The above output is an example of what match can do. The highlighted variables were created by ccmatch. The original data (name, case_control, age) is unchanged, except that it has been reordered. The command used was:

ccmatch age, id(name) cc(case_control)

Age was specified following ccmatch to indicate that we wanted to match cases/control who are the same age.

The case/control variable is specified as an option using cc( ), and the id of each individual is specified using id( ).

12-19-2012

vcf


The Variant Caller Format developed by the 1000 genomes project makes it easy to filter and manage large amounts of variant information for a set of subjects.

STATA offers an easy interface for sorting, filtering, and manipulating large datasets. I have developed a tool, vcf that makes it easy to import .vcf files into Stata (no easy task!).

The program does two challenging things to prepare the file for Stata:

  1. It Splits the INFO column (delimited by ; ) into seperate columns. This is necessary because STATA has a string limit of 244 characters and truncates this column otherwise.
  2. It recodes genotypic data, showing the genotypes of each individual.

Installation

ssc install vcf

Requirements

I have only tested with STATA 12/SE. I believe it will also work with STATA 11 and perhaps earlier.

Usage

vcf using "path/to/file.vcf"

Limits

  1. While it is possible to read in very large files – this program cannot handle enormous VCF Files. I have successfully loaded in files that are a few gigabytes. Therefore ideally you’ll filter enormous VCF Files prior to using this.
  2. If your VCF Files has more than 9 alternative alleles, this program will incorrectly assign alleles beyond the 9th alternative allele.

Important!

This program is still under development. I need your feedback – comments / suggestions / ideas. It has been tested with VCF Format 4.1 but not 4.0 or earlier.

12-18-2012

dataplink


Description

dataplink is a simple program for importing recoded data from plink. Dataplink imports genotypic data from .ped files and also imports variable names (snp names) from .map files.

Installation

ssc install dataplink

Usage

Export from plink

Data from plink must be exported using the following commands:

  • –recode OR –recode12
  • –tab

Syntax

dataplink using "/path/to/file/without/extension"

Important!

When you specify the filename do not use extensions (i.e. do not add .ped or .map). Dataplink looks for a .map and .ped file of the same name.

Limits

STATA SE and MP flavors support a maximum of 32,767 variables while IC supports 2,047. This means you can only import ~32,000 SNPs with SE/MP or ~2,000 with IC.

12-18-2012

Sync STATA programs and settings with Dropbox


With the release of STATA 12, users are allowed to install STATA across platform (linux, mac, windows) on up to three computers/user. If you frequently install/edit programs you can sync files from the ado directory, where programs are stored, across your computers using Dropbox.

Step 1: Install Dropbox

Go to Dropbox, signup for an account and install.

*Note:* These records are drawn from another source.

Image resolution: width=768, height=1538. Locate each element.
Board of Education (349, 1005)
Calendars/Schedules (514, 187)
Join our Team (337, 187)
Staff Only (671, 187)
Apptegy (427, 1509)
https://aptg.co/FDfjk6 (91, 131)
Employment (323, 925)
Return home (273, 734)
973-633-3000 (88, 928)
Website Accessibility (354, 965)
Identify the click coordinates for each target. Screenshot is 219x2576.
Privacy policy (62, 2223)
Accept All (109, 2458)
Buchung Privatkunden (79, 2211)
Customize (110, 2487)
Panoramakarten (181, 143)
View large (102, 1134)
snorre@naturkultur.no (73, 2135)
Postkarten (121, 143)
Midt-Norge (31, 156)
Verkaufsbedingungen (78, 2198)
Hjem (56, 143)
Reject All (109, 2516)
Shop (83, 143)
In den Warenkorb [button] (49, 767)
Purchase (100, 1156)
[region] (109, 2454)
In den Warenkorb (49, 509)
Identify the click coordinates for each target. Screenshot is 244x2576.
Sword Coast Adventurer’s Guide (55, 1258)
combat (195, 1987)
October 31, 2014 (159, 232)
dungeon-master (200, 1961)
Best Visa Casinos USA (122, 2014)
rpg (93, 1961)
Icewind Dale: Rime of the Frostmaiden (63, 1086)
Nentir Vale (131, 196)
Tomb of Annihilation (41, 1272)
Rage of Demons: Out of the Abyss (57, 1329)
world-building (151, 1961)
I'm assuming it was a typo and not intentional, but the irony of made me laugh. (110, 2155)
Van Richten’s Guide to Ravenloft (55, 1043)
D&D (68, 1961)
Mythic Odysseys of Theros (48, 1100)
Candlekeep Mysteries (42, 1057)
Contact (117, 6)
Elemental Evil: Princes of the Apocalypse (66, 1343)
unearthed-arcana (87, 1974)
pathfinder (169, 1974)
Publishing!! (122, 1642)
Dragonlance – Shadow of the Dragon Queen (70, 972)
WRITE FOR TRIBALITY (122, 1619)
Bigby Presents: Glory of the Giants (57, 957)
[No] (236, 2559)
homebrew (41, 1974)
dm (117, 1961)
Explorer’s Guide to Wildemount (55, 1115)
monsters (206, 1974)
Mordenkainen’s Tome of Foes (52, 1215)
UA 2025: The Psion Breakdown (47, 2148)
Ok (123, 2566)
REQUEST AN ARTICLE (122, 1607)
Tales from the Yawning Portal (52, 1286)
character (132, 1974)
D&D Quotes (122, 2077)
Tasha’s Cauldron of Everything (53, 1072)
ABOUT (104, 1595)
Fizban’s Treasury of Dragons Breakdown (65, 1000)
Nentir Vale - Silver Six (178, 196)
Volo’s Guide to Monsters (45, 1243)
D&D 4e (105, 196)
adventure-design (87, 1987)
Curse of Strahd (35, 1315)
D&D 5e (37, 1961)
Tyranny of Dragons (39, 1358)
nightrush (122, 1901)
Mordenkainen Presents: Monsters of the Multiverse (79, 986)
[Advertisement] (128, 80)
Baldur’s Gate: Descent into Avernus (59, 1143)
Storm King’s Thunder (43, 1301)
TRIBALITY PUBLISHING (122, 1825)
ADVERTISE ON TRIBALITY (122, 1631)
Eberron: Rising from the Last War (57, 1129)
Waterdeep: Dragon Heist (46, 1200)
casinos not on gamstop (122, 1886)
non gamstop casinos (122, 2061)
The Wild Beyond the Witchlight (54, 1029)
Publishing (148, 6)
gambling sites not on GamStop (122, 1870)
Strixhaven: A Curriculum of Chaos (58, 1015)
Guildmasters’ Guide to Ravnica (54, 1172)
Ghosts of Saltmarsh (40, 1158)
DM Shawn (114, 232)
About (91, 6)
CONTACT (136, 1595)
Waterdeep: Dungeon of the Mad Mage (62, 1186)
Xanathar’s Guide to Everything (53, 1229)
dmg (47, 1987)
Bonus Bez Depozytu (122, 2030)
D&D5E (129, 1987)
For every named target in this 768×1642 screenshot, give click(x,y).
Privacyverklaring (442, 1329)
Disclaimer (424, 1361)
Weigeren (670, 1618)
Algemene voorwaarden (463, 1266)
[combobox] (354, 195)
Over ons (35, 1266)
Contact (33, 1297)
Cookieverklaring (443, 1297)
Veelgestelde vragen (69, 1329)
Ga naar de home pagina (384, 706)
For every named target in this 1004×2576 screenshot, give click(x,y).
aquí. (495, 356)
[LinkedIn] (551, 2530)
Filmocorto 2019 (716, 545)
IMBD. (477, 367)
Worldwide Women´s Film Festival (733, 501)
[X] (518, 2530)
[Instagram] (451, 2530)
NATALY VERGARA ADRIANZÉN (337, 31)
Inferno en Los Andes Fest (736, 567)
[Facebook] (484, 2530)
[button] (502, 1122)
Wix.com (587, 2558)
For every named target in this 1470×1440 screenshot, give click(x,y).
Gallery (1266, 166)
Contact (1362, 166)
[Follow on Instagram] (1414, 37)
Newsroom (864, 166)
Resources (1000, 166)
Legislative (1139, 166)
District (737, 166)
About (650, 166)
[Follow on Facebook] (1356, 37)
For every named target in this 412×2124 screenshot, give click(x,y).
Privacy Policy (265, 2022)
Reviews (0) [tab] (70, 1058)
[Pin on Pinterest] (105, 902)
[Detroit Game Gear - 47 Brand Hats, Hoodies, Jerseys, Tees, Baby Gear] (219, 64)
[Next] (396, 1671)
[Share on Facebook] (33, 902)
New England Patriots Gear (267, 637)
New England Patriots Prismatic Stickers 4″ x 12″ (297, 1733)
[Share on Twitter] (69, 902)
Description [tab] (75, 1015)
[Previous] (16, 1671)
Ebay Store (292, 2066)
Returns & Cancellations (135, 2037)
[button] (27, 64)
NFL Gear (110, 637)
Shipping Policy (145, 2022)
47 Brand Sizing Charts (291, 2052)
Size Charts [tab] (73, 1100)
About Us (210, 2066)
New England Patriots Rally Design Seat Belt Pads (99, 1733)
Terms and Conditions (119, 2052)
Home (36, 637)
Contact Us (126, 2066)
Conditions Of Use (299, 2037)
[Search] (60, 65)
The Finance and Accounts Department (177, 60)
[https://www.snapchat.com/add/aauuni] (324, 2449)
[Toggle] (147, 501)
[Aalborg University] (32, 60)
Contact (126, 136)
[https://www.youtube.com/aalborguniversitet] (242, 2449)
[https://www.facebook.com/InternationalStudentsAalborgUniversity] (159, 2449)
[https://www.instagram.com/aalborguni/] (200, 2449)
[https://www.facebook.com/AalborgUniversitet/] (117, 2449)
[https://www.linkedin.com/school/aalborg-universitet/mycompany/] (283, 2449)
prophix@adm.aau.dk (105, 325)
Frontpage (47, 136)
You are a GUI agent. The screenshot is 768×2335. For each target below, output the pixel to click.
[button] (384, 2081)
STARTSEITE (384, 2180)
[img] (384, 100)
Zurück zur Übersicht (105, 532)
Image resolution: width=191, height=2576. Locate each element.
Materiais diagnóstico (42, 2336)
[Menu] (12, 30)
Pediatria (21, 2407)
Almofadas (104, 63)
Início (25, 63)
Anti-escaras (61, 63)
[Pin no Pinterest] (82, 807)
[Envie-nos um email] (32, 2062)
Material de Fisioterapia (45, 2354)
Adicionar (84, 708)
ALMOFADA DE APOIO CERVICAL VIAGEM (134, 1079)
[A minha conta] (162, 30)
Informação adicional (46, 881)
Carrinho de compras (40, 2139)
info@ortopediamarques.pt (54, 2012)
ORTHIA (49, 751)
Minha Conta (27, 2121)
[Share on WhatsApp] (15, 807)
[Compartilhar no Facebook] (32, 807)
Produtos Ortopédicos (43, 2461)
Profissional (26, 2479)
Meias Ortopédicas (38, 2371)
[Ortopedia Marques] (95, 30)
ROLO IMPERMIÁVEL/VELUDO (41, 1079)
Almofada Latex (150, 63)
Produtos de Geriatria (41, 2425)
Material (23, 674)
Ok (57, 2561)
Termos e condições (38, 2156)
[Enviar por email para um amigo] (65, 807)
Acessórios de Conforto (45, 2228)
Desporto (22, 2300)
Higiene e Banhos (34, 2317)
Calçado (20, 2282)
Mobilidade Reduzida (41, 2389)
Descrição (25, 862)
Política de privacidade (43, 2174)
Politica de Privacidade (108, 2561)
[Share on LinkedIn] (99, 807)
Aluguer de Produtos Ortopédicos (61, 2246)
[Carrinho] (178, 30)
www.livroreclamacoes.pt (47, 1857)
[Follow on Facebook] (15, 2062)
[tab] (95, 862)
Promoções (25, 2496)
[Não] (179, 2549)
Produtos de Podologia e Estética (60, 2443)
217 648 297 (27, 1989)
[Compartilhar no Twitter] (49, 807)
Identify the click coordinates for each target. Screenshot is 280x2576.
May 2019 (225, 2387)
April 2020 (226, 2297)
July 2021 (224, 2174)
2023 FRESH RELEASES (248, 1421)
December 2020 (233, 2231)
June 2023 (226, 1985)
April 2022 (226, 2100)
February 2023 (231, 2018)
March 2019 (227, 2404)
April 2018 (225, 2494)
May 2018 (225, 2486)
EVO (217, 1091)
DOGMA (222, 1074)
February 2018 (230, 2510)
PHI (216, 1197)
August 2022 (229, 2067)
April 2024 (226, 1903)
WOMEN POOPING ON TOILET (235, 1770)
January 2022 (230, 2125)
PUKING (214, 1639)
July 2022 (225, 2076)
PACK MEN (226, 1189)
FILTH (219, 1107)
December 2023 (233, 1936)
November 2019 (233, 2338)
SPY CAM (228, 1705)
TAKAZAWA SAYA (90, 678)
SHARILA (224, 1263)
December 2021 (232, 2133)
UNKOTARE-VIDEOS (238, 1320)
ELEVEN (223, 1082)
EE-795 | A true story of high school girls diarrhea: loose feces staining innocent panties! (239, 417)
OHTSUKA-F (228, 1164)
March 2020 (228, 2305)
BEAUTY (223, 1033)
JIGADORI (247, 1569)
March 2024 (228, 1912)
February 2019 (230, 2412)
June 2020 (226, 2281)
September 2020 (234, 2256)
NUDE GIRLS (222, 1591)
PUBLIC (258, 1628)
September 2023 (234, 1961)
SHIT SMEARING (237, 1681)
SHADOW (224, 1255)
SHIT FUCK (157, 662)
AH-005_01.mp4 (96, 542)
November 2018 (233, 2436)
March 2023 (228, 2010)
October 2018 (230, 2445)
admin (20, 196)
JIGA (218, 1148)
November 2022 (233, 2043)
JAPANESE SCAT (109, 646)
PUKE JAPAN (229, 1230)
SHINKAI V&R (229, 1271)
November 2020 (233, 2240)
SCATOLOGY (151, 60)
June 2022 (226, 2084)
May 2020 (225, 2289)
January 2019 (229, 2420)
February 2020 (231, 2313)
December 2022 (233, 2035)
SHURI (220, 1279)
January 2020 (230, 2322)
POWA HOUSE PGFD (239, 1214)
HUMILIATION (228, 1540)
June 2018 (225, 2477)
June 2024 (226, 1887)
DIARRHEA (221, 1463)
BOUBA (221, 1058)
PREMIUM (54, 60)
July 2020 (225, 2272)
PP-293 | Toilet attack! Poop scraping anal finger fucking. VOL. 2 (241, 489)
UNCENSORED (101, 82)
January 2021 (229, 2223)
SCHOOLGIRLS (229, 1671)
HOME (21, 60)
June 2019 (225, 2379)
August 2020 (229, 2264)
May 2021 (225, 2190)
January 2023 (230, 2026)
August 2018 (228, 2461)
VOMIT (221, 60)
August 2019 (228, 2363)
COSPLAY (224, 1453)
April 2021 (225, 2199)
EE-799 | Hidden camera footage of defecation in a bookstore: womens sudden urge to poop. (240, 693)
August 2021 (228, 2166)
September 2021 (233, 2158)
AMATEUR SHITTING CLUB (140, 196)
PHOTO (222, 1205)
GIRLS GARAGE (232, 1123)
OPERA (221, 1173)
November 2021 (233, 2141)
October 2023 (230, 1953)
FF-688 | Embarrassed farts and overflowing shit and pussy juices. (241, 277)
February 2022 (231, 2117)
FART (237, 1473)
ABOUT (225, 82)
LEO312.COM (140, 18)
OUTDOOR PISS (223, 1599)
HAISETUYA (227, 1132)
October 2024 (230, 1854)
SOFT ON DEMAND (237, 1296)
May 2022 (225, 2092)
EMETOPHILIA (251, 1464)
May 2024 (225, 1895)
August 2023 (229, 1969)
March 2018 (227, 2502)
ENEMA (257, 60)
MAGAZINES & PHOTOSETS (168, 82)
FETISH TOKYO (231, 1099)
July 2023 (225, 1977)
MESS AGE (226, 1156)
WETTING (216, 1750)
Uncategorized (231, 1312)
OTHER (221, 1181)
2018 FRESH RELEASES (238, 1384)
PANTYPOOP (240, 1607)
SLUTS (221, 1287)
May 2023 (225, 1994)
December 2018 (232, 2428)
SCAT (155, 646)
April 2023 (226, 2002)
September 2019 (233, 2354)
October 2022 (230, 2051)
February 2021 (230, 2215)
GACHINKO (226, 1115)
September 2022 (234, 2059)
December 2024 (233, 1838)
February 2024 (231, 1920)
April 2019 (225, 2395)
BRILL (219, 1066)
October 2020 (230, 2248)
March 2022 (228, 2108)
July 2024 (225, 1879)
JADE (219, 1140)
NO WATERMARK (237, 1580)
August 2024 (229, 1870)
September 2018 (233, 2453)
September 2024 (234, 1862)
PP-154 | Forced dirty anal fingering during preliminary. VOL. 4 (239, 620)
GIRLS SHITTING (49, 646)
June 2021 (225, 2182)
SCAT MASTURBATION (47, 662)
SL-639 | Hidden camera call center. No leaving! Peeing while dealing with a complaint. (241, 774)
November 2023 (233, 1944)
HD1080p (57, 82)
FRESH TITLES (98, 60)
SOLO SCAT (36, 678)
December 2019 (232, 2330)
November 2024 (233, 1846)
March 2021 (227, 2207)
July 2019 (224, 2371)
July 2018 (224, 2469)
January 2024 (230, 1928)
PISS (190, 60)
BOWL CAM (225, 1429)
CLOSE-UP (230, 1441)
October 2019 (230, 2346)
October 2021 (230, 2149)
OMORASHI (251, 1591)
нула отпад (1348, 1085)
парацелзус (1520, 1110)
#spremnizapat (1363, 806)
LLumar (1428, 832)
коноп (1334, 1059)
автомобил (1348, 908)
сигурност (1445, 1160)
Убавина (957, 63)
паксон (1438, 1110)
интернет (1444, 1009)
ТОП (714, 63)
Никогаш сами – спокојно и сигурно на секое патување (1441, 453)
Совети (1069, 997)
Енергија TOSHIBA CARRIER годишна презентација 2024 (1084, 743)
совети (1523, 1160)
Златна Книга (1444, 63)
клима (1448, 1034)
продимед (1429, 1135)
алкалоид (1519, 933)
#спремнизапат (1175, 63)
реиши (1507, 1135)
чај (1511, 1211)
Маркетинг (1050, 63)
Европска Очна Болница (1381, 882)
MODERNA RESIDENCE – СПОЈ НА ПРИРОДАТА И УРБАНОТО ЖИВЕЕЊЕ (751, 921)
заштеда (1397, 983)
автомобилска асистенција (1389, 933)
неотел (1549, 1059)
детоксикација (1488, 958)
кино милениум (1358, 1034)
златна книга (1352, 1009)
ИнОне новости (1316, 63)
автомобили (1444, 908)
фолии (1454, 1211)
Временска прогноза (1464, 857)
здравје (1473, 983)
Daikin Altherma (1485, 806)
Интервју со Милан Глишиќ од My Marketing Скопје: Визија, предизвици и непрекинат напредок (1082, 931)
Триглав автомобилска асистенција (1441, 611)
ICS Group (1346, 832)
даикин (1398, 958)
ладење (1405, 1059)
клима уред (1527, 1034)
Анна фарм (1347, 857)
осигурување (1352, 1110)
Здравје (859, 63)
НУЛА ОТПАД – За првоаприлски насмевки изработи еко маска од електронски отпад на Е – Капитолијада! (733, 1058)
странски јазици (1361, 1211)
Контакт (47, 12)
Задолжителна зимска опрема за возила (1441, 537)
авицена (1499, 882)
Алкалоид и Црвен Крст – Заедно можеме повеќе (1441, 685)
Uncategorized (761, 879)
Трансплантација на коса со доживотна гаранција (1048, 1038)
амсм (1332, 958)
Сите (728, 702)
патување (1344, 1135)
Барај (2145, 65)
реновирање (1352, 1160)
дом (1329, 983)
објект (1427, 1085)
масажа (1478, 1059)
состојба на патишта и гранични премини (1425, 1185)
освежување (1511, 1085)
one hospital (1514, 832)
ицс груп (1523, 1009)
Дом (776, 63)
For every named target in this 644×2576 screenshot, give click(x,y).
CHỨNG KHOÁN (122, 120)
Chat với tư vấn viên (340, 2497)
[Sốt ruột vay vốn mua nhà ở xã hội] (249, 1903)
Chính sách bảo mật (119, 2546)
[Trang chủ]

Step 2: Create an ado directory

Create the following directories within your dropbox directory:

  1. dropbox/ado
  2. dropbox/ado/plus – For installed ado files.
  3. dropbox/ado/personal – For personal ado files

Step 3: Edit profile.do

profile.do is a file that runs every time you startup STATA. STATA will look in a variety of places for the file depending on your operating system. Type help profile for more information on where it is stored on your operating system.

This file needs to be created and edited on each system you want to sync. Here’s where you might store it on Mac and linux:

  • Mac /Users/[your username]/Library/Application Support/Stata/ado/personal/profile.do
  • Linux /bin/profile.do

Next you need to edit this file on each system to point at the appropriate dropbox directory. On Mac this might look like this:

*! profile.do
sysdir set PERSONAL "~/Dropbox/ado/personal/"
sysdir set PLUS "~/Dropbox/ado/plus/"

Restart STATA and you should see something like this:

running /Users/Dan/Library/Application Support/Stata/ado/personal/profile.do 

Dropbox does the rest – syncing across your systems. You can run an additional do file located in your dropbox folder if you want to centrally edit startup settings like setting memory or turning the ‘more’ option off.